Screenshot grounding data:
* * * *

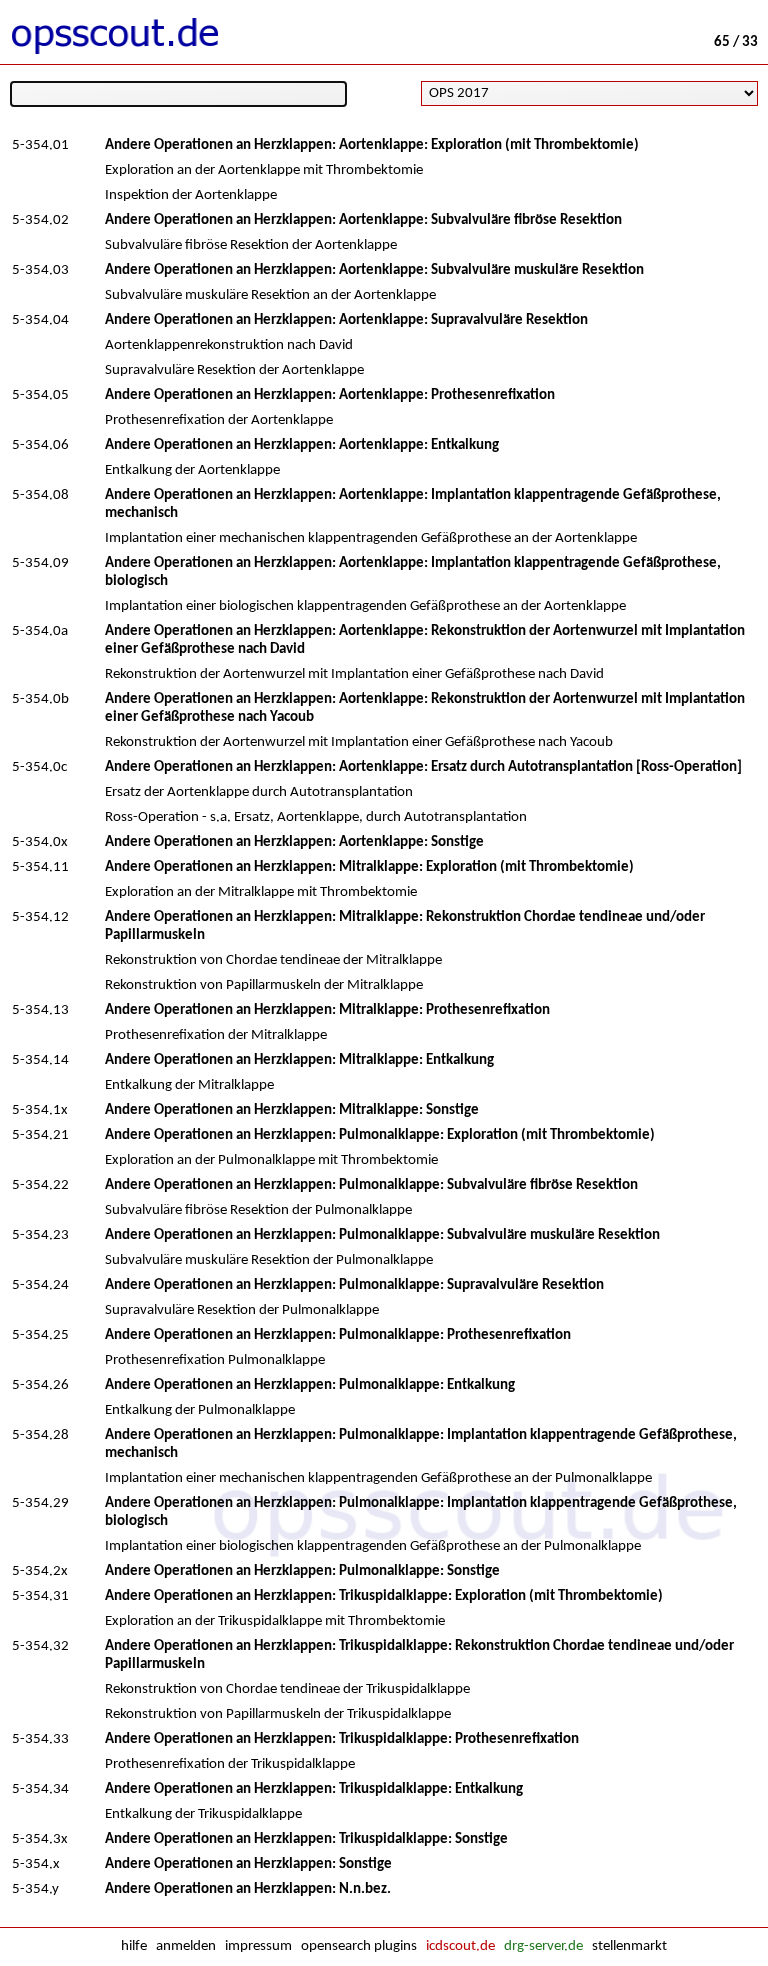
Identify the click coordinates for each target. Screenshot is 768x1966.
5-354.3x (40, 1839)
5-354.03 (40, 270)
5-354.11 (40, 867)
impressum (258, 1946)
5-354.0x (40, 842)
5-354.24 (40, 1285)
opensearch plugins (359, 1946)
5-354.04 (40, 320)
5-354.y (35, 1889)
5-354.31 (40, 1596)
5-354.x (36, 1864)
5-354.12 (40, 917)
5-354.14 (40, 1060)
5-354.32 (40, 1646)
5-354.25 (40, 1335)
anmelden (186, 1946)
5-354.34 (40, 1789)
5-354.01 (40, 145)
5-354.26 (40, 1385)
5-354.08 (40, 495)
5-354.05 (40, 395)
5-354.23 (40, 1235)
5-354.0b (40, 699)
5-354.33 (40, 1739)
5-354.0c (39, 767)
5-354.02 (40, 220)
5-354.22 (40, 1185)
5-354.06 (40, 445)
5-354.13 (40, 1010)
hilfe (134, 1946)
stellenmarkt (629, 1946)
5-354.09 (40, 563)
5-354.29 (40, 1503)
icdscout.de (460, 1946)
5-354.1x (40, 1110)
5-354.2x (40, 1571)
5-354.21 (40, 1135)
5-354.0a (40, 631)
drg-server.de (543, 1946)
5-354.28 (40, 1435)
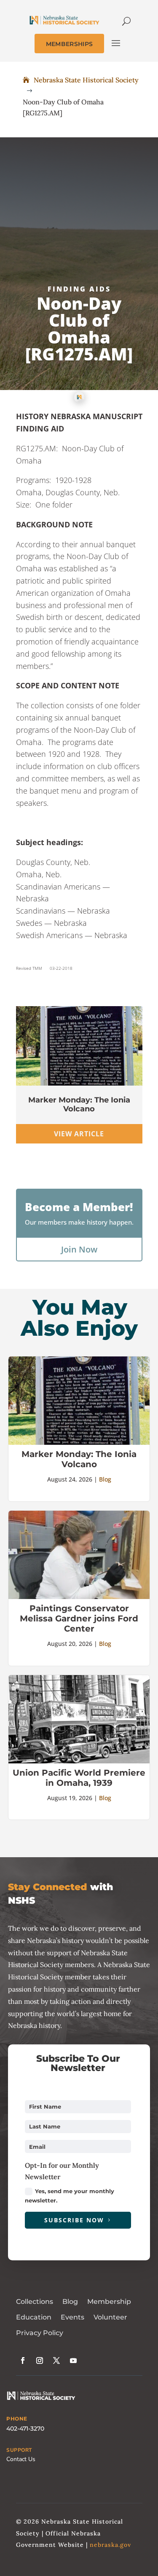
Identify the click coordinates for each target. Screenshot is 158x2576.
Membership (109, 2302)
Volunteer (110, 2317)
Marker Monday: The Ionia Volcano (79, 1104)
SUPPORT (19, 2450)
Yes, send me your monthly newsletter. (69, 2196)
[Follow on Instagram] (39, 2360)
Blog (105, 1479)
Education (33, 2317)
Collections (34, 2302)
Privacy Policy (39, 2333)
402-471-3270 (25, 2428)
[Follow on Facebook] (22, 2360)
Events (72, 2317)
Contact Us (20, 2459)
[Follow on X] (56, 2360)
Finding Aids (79, 289)
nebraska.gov (110, 2545)
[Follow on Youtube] (73, 2360)
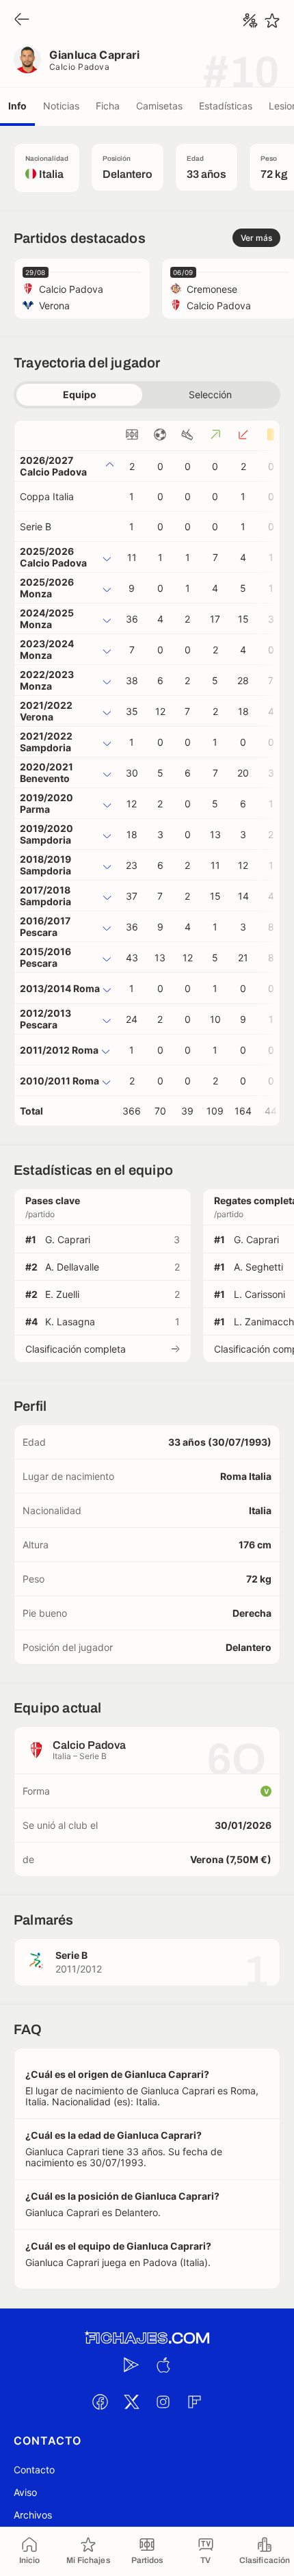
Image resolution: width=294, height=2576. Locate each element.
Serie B (35, 526)
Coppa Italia (47, 496)
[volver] (22, 20)
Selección (210, 394)
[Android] (131, 2364)
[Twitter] (131, 2401)
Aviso (25, 2492)
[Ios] (162, 2364)
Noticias (61, 106)
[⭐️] (272, 20)
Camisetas (159, 106)
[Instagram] (162, 2401)
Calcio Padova (79, 67)
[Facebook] (100, 2401)
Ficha (108, 106)
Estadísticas (225, 106)
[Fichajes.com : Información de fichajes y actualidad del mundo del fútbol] (147, 2338)
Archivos (33, 2515)
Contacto (34, 2469)
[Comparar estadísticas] (250, 20)
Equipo (79, 394)
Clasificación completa (75, 1349)
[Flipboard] (194, 2401)
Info (17, 106)
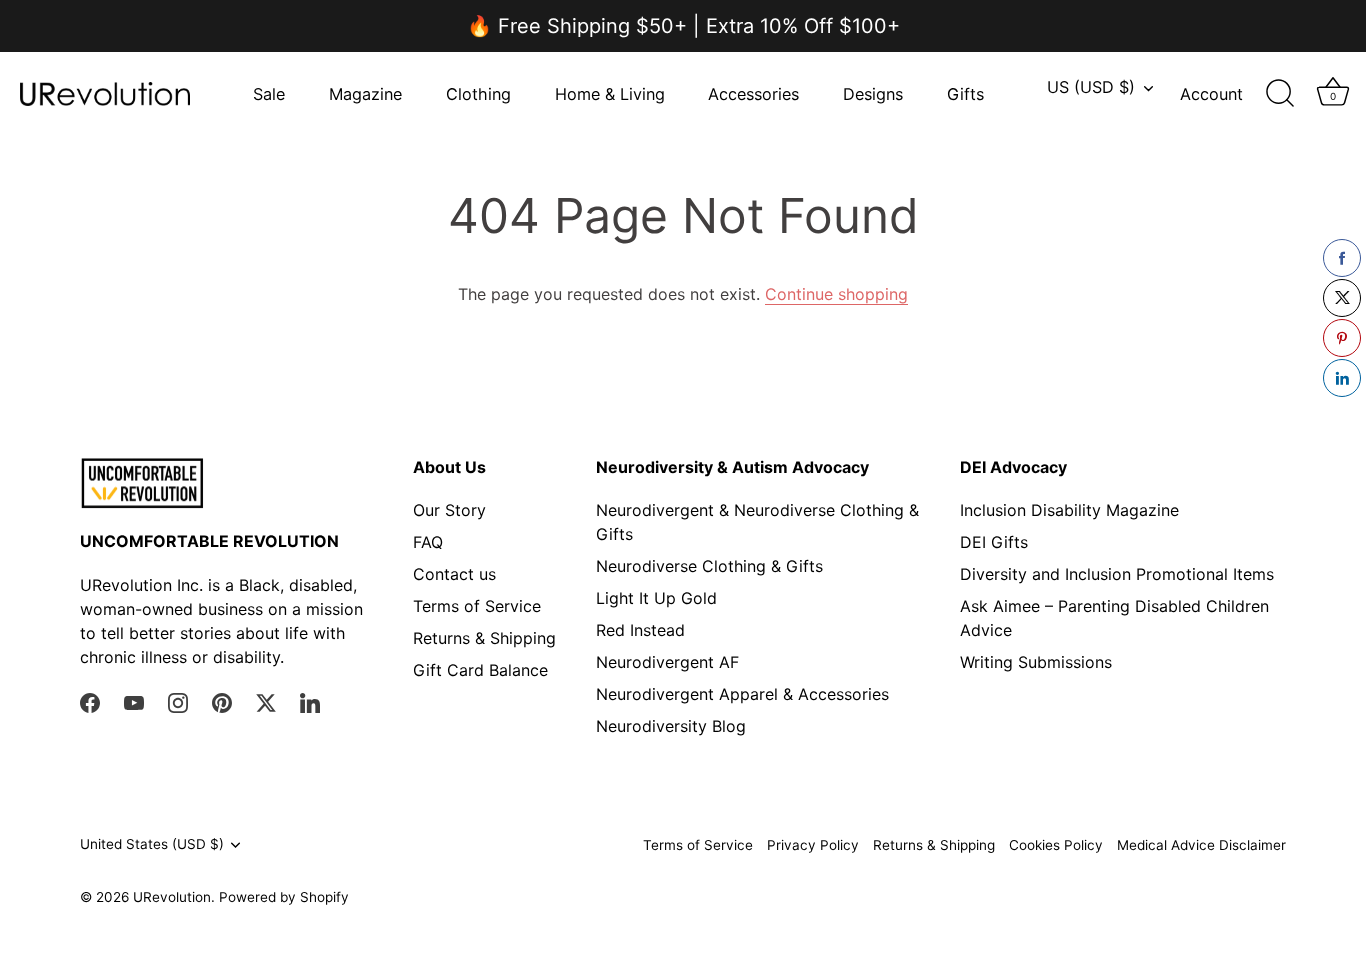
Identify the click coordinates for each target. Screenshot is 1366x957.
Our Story (449, 510)
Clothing (478, 94)
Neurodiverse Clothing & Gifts (709, 566)
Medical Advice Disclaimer (1201, 845)
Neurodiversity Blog (671, 726)
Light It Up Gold (656, 598)
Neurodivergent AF (667, 662)
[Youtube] (134, 701)
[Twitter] (266, 701)
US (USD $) (1091, 87)
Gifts (965, 94)
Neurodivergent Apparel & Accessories (742, 694)
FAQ (428, 542)
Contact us (454, 574)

* * * *

# WHAT IS REQUIRED:
If a record holds a picture, drop the picture and return the rest of it exactly.

# EXERCISE SOLUTION:
Identify the click coordinates for each target. Screenshot is 768x1966.
5-354.3x (40, 1839)
5-354.03 (40, 270)
5-354.11 (40, 867)
impressum (258, 1946)
5-354.0x (40, 842)
5-354.24 (40, 1285)
opensearch plugins (359, 1946)
5-354.04 (40, 320)
5-354.y (35, 1889)
5-354.31 (40, 1596)
5-354.x (36, 1864)
5-354.12 (40, 917)
5-354.14 (40, 1060)
5-354.32 (40, 1646)
5-354.25 (40, 1335)
anmelden (186, 1946)
5-354.34 (40, 1789)
5-354.01 (40, 145)
5-354.26 (40, 1385)
5-354.08 (40, 495)
5-354.05 (40, 395)
5-354.23 (40, 1235)
5-354.0b (40, 699)
5-354.33 (40, 1739)
5-354.0c (39, 767)
5-354.02 (40, 220)
5-354.22 (40, 1185)
5-354.06 (40, 445)
5-354.13 (40, 1010)
hilfe (134, 1946)
stellenmarkt (629, 1946)
5-354.09 (40, 563)
5-354.29 (40, 1503)
icdscout.de (460, 1946)
5-354.1x (40, 1110)
5-354.2x (40, 1571)
5-354.21 (40, 1135)
5-354.0a (40, 631)
drg-server.de (543, 1946)
5-354.28 (40, 1435)
Identify the click coordinates for each target. Screenshot is 158x2576.
Membership (109, 2302)
Volunteer (110, 2317)
Marker Monday: The Ionia Volcano (79, 1104)
SUPPORT (19, 2450)
Yes, send me your monthly newsletter. (69, 2196)
[Follow on Instagram] (39, 2360)
Blog (105, 1479)
Education (33, 2317)
Collections (34, 2302)
Privacy Policy (39, 2333)
402-471-3270 (25, 2428)
[Follow on Facebook] (22, 2360)
Events (72, 2317)
Contact Us (20, 2459)
[Follow on X] (56, 2360)
Finding Aids (79, 289)
nebraska.gov (110, 2545)
[Follow on Youtube] (73, 2360)
Image resolution: width=294, height=2576. Locate each element.
Serie B (35, 526)
Coppa Italia (47, 496)
[volver] (22, 20)
Selección (210, 394)
[Android] (131, 2364)
[Twitter] (131, 2401)
Aviso (25, 2492)
[Ios] (162, 2364)
Noticias (61, 106)
[⭐️] (272, 20)
Camisetas (159, 106)
[Instagram] (162, 2401)
Calcio Padova (79, 67)
[Facebook] (100, 2401)
Ficha (108, 106)
Estadísticas (225, 106)
[Fichajes.com : Información de fichajes y actualidad del mundo del fútbol] (147, 2338)
Archivos (33, 2515)
Contacto (34, 2469)
[Comparar estadísticas] (250, 20)
Equipo (79, 394)
Clasificación completa (75, 1349)
[Flipboard] (194, 2401)
Info (17, 106)
Identify the click coordinates for each target. Screenshot is 1366x957.
Our Story (449, 510)
Clothing (478, 94)
Neurodiverse Clothing & Gifts (709, 566)
Medical Advice Disclaimer (1201, 845)
Neurodiversity Blog (671, 726)
Light It Up Gold (656, 598)
Neurodivergent AF (667, 662)
[Youtube] (134, 701)
[Twitter] (266, 701)
US (USD $) (1091, 87)
Gifts (965, 94)
Neurodivergent Apparel & Accessories (742, 694)
FAQ (428, 542)
Contact us (454, 574)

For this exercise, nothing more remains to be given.